Tom made no gesture, which Nicky correctly judged to mean that as long as he had told the man by the companionway about the can and the parchment he might as well repeat the story.
He did.
“Does that agree, Tew, with what they told you?”
At the name, Tew, Nicky started a little. In the early days of piracy, as his studies had told him, one of the most notorious of the old sea barons, Thomas Tew, had made piratical history; could this man be a descendant? Could he be filled with the same daring and ferocity?
“It agrees, cap’n,” responded Tew. Don Ortiga leaned back, tapping the arm of his chair nervously while he thought.

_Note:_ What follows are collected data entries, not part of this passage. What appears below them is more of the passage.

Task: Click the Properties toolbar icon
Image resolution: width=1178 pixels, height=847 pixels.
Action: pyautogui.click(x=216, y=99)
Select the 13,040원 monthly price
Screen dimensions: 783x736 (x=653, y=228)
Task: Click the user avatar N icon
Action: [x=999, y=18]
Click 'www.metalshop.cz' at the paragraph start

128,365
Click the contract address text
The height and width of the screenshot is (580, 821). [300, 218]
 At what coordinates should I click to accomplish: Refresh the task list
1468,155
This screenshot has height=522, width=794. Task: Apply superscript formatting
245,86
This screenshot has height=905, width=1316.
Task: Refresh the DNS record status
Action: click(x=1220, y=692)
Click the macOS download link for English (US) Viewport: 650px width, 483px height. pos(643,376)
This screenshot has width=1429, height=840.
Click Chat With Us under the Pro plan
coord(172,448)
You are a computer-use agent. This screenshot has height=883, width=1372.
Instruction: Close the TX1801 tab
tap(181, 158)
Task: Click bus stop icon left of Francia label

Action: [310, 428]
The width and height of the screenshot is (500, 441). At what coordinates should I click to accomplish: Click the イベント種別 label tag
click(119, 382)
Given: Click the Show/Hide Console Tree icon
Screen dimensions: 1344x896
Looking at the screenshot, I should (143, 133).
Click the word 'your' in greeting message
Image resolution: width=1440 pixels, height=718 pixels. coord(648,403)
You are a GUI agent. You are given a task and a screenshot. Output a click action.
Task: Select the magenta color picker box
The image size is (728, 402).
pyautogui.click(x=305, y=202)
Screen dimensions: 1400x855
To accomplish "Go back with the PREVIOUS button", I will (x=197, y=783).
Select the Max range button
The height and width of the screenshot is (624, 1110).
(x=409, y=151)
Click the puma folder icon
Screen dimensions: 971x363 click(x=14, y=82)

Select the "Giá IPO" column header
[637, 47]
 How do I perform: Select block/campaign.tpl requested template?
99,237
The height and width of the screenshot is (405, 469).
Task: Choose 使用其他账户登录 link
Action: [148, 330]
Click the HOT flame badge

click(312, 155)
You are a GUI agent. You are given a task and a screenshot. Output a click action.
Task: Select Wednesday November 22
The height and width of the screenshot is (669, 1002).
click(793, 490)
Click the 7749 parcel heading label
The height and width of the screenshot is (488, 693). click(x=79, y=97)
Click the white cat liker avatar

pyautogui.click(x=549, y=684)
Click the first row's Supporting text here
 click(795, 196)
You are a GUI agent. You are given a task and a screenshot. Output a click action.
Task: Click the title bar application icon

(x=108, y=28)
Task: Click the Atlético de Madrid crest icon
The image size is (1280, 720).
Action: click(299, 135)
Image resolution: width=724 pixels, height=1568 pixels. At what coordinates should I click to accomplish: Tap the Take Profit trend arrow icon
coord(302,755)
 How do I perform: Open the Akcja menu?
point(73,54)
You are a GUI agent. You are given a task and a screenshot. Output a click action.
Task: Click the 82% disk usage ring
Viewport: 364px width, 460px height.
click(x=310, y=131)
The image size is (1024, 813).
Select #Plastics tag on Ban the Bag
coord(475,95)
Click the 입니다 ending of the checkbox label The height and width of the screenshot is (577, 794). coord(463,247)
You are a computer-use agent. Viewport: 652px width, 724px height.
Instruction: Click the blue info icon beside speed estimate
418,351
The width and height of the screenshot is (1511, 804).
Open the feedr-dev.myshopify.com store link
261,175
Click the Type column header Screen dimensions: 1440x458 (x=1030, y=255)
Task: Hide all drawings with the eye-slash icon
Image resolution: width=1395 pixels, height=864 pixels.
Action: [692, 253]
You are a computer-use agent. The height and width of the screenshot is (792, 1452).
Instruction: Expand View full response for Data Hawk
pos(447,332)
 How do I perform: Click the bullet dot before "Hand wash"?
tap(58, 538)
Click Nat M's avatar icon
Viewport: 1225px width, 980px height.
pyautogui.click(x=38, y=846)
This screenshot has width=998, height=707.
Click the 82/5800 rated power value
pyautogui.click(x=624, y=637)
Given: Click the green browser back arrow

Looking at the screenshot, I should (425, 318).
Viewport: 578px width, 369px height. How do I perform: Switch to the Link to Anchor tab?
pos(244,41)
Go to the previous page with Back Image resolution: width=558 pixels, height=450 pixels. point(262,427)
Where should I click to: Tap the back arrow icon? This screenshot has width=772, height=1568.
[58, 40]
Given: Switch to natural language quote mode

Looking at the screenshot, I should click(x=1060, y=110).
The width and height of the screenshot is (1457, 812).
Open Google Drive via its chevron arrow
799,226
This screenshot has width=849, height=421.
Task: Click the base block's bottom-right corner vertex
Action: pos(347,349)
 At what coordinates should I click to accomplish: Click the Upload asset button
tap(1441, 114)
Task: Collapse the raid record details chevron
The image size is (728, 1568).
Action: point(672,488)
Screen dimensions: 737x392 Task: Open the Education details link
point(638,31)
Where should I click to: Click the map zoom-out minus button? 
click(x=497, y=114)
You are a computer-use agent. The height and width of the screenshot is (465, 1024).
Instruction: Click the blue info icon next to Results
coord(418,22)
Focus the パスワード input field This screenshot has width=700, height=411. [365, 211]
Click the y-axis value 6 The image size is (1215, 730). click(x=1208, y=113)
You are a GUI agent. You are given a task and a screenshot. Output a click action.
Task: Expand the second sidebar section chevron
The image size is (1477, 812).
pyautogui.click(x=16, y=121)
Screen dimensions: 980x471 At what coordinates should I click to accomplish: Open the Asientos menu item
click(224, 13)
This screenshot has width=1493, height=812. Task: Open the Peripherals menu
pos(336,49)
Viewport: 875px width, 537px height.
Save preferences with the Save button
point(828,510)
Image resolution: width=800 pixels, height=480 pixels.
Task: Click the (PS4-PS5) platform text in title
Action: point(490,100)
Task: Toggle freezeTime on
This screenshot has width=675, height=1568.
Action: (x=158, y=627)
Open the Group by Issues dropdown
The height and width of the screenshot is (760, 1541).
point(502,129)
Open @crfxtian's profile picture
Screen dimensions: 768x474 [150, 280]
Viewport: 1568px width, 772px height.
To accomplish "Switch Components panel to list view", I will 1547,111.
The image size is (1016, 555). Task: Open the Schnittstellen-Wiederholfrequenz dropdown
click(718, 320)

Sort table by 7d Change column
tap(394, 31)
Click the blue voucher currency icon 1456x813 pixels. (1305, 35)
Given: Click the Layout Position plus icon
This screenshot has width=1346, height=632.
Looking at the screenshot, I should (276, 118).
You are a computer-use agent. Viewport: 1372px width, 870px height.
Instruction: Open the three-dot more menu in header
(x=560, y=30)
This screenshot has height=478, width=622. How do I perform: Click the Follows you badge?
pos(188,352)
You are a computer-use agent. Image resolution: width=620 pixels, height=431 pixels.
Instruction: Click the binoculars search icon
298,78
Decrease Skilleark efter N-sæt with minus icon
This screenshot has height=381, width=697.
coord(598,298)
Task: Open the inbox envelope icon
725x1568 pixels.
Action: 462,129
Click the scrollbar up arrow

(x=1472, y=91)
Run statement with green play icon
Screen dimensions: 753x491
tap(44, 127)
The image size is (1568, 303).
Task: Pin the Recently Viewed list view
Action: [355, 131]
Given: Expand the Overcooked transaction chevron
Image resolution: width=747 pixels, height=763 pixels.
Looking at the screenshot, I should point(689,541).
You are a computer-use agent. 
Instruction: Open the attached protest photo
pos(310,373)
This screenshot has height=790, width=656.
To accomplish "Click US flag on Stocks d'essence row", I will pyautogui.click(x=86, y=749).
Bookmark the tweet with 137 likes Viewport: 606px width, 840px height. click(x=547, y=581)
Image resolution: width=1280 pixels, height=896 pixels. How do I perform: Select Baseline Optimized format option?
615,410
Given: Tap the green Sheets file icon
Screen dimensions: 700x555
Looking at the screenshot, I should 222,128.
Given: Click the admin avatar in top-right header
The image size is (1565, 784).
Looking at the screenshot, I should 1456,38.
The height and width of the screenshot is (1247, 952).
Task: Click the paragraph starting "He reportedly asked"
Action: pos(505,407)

The chums sat in silence, their three pairs of arms folded in sign that they were still in secret communion and waiting. After a long silence during which he considered them shrewdly, the Spaniard spoke.
“I do not believe it! Do you, Tew?”
“Sounds ‘fishy’ to me,” answered the apelike fellow. “First of all, them three trees on that little key ain’t more’n fifty years old. And my folks, and Nelse’s folks, has lived about these waters for more time’n that and there ain’t been no treasure buried that I ever heard of—not in the last fifty years!”
“So! Again, Tew,” the Don ignored his young captives in the intentness of some point he was trying to make, “again, a tin can would have rusted away and crumbled, or sank into the soil. You know that most of those islets are not really built up from the coral foundation. They are mostly thickly matted vegetation, roots and so on, with a thin covering of soil; if you stamp hard on many of them you can shake them.”
“I know that,” agreed Tew. “Besides, from what these fellows claim, there was a funny light and something knocked on their boat—if you was to ask my opinion, cap’n, I’d say I think these lubbers is makin’ it up out o’ the whole cloth!”
“We are not!” defended Nicky sharply.
Don Ortiga regarded him steadily for a while, then nodded.
“What was the message on the paper?” he asked suddenly.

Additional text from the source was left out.